Je pense qu’elle appréhendait ma réaction. J’étais dans le cirage le plus complet, elle
m’aida à me diriger vers le lit et je m’allongeai sans discuter. L’expatrié était reparti
et il ne m’avait rien promis de plus que la fois précédente. Mes réserves s’épuisaient
et trop de colombines venaient déranger mes pensées.
J’imaginais mon arrivée dans le pays de mon compagnon. Il me présenterait
à tous ses amis et je jouerais pour eux. Je crois que j’associerais Mozart et Chopin à
ce voyage. Ils résonneraient de soleil en soleil pour ne former qu’une ronde de
notes ininterrompues ; j’inventerais la musique intersidérale. Il faudrait que
j’emporte mon piano là-bas, j’espérais qu’il y aurait de la place pour lui.
Toute la journée fut difficile, la fatigue m’obligeait à dormir par
intermittence.
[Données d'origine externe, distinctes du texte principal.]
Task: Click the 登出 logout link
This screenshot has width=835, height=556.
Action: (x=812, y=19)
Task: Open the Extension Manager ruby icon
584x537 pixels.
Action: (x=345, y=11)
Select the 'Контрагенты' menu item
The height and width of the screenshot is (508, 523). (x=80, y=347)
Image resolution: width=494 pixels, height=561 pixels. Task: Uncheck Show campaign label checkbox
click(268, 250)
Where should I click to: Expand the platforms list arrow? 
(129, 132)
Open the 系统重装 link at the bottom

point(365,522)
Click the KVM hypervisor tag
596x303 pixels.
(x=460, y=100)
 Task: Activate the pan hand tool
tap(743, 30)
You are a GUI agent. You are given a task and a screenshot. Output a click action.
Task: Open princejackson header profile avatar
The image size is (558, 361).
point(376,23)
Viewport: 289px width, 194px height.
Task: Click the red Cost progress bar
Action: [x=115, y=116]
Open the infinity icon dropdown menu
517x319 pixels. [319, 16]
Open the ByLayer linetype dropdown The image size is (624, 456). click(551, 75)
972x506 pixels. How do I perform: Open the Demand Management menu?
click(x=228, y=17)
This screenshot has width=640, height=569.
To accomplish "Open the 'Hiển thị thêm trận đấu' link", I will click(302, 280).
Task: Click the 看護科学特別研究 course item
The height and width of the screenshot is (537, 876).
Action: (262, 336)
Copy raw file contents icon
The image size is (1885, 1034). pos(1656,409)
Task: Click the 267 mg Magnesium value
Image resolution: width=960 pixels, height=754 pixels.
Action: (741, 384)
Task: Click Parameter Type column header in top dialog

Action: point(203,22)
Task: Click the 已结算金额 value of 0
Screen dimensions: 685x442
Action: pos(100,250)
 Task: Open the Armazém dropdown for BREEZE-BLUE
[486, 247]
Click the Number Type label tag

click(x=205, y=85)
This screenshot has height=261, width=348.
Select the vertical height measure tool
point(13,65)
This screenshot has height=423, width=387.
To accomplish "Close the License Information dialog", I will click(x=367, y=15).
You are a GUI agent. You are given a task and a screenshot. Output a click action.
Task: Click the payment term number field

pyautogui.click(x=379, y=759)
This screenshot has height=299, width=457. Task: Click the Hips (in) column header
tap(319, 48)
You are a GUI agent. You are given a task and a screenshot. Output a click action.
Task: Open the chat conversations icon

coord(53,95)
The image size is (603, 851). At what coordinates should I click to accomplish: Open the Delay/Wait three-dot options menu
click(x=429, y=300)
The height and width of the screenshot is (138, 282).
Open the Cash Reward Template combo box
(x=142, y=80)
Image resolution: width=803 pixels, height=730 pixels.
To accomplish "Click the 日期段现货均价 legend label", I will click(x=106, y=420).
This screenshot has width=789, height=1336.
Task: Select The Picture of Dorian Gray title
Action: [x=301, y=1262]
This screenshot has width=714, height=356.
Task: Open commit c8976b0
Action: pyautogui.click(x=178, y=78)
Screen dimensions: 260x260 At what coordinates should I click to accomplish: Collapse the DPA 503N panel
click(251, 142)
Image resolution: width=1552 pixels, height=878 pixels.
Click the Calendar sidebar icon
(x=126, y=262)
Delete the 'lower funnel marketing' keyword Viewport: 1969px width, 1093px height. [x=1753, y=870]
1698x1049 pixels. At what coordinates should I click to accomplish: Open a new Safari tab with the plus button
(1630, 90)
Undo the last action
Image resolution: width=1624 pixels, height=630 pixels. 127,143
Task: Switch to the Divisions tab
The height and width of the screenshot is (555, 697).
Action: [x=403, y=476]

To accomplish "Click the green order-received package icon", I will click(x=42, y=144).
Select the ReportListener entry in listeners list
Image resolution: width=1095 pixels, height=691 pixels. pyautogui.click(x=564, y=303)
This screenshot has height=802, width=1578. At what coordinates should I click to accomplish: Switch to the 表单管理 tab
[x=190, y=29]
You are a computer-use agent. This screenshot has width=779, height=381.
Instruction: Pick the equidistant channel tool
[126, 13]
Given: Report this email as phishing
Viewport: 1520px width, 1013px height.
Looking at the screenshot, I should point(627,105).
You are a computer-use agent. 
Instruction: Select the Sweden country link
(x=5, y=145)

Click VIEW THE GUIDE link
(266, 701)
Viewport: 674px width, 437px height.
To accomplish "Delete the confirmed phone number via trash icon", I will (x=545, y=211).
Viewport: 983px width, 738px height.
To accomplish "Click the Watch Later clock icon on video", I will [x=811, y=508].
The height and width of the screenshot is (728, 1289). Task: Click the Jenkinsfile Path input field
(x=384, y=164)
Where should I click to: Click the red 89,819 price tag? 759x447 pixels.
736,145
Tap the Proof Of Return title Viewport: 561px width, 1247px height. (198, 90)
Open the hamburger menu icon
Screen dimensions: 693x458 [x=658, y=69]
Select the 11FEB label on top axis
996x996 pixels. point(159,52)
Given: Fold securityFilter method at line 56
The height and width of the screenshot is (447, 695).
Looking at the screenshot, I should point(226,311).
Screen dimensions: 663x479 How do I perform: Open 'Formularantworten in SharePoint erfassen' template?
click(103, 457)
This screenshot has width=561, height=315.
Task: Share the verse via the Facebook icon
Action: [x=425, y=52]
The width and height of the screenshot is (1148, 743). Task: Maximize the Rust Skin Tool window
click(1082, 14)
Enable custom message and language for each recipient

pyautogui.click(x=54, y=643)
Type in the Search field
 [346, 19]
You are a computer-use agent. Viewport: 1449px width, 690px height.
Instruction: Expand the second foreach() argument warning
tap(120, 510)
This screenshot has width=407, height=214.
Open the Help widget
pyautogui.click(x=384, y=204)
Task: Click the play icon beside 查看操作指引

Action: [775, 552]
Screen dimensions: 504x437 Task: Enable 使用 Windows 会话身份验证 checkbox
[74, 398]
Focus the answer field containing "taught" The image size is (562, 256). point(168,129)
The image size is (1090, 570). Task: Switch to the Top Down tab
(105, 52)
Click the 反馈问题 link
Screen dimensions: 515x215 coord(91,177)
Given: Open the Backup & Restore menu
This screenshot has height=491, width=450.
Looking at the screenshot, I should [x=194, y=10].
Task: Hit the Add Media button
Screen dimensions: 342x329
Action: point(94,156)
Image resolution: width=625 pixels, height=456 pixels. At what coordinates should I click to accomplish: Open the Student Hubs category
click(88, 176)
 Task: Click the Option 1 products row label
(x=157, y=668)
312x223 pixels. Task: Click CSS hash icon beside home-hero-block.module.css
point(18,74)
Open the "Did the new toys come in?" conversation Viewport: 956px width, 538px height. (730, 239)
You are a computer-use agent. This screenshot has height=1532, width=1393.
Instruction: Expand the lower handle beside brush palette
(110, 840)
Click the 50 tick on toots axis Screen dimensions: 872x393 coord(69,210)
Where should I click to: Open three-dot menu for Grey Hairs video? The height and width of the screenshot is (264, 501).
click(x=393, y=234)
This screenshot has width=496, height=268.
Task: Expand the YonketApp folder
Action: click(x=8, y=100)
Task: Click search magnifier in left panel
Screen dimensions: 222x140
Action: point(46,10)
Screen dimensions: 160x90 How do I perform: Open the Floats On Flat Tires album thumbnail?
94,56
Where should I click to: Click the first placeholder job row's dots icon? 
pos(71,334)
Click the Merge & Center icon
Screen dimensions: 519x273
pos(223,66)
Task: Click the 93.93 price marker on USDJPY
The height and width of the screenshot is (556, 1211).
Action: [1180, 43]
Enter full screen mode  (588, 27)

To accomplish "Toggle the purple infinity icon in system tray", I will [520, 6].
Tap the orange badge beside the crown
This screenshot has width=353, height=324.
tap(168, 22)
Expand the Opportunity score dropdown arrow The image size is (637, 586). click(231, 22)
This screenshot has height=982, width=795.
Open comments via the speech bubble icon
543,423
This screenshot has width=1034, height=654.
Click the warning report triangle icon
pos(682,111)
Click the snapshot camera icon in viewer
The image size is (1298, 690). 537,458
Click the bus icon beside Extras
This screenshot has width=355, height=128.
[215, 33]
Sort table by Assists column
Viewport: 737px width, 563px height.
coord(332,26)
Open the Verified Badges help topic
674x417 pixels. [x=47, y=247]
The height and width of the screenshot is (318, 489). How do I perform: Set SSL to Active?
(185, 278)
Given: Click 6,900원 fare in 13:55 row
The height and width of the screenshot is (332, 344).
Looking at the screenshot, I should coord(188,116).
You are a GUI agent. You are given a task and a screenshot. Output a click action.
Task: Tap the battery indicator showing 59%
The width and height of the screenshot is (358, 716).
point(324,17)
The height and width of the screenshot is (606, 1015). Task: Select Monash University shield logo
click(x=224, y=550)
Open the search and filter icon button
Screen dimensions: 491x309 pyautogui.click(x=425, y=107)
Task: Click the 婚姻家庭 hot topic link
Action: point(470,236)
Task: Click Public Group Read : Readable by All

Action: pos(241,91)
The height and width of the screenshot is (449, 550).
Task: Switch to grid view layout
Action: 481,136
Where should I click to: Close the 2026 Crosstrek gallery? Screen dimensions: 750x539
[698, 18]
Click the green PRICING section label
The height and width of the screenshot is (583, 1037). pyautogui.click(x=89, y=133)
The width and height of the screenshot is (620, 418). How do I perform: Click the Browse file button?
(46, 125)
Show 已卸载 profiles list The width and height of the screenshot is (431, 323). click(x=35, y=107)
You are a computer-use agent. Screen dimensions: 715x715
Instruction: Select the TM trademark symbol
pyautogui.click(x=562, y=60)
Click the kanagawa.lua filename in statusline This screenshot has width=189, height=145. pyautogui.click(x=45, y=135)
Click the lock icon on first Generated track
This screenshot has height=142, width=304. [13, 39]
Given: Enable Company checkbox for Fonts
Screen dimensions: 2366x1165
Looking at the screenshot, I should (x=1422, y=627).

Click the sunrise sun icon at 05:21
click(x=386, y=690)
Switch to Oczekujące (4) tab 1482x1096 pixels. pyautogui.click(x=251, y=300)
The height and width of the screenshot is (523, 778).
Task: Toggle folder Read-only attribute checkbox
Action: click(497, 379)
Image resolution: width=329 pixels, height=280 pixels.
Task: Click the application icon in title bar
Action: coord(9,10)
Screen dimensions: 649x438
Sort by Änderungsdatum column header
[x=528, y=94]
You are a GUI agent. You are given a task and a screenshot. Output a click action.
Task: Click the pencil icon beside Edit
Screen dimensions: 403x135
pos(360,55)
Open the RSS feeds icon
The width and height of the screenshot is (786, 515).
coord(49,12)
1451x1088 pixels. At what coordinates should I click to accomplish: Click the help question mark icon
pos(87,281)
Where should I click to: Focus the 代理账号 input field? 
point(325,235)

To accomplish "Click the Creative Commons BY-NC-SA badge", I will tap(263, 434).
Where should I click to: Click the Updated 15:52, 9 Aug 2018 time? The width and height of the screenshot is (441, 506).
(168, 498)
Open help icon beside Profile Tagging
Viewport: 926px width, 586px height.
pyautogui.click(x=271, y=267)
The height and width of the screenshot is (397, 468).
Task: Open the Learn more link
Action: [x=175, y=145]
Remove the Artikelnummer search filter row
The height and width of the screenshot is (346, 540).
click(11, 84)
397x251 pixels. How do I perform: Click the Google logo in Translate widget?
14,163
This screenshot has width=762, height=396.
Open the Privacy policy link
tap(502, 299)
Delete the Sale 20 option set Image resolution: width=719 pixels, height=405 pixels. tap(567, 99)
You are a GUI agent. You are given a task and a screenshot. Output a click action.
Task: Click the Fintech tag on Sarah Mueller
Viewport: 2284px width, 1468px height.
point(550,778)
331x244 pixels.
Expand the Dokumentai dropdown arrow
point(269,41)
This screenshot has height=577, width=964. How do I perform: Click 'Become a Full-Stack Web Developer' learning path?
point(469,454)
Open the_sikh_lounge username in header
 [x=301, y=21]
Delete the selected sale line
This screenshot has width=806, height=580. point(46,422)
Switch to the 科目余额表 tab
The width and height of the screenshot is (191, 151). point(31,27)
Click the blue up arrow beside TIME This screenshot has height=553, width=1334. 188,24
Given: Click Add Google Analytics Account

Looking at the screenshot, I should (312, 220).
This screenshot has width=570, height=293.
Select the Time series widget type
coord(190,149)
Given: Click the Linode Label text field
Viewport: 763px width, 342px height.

J’appris par l’infirmière que le docteur Bourdin avait effectué sa visite
pendant mon sommeil. Il avait regardé attentivement mes écrits de la nuit et, en
mélomane, s’était déclaré impressionné par ma composition intitulée Brumes
vénitiennes. Il en avait fait une photocopie, car il voulait jouer ce morceau chez lui.
Patricia Bertal, qui était arrivée depuis peu dans le service, possédait la
fraîcheur des débutantes. Elle venait de fêter ses vingt-quatre ans et je la trouvais
belle à croquer. Sa blondeur et ses yeux verts agrémentaient ce charme naturel. Elle
me rappelait des blondes que j’avais connues dans d’autres circonstances. Je me la
représentais uniquement vêtue d’un voile blanc et d’un loup noir, penchée audessus
de moi. Si seulement elle avait voulu, mais je n’osai le lui demander. Elle
s’évapora dans un sourire et je me rendormis heureux comme un bébé. Je l’aurais
bien emportée dans mes bagages pour le voyage vers le huitième soleil.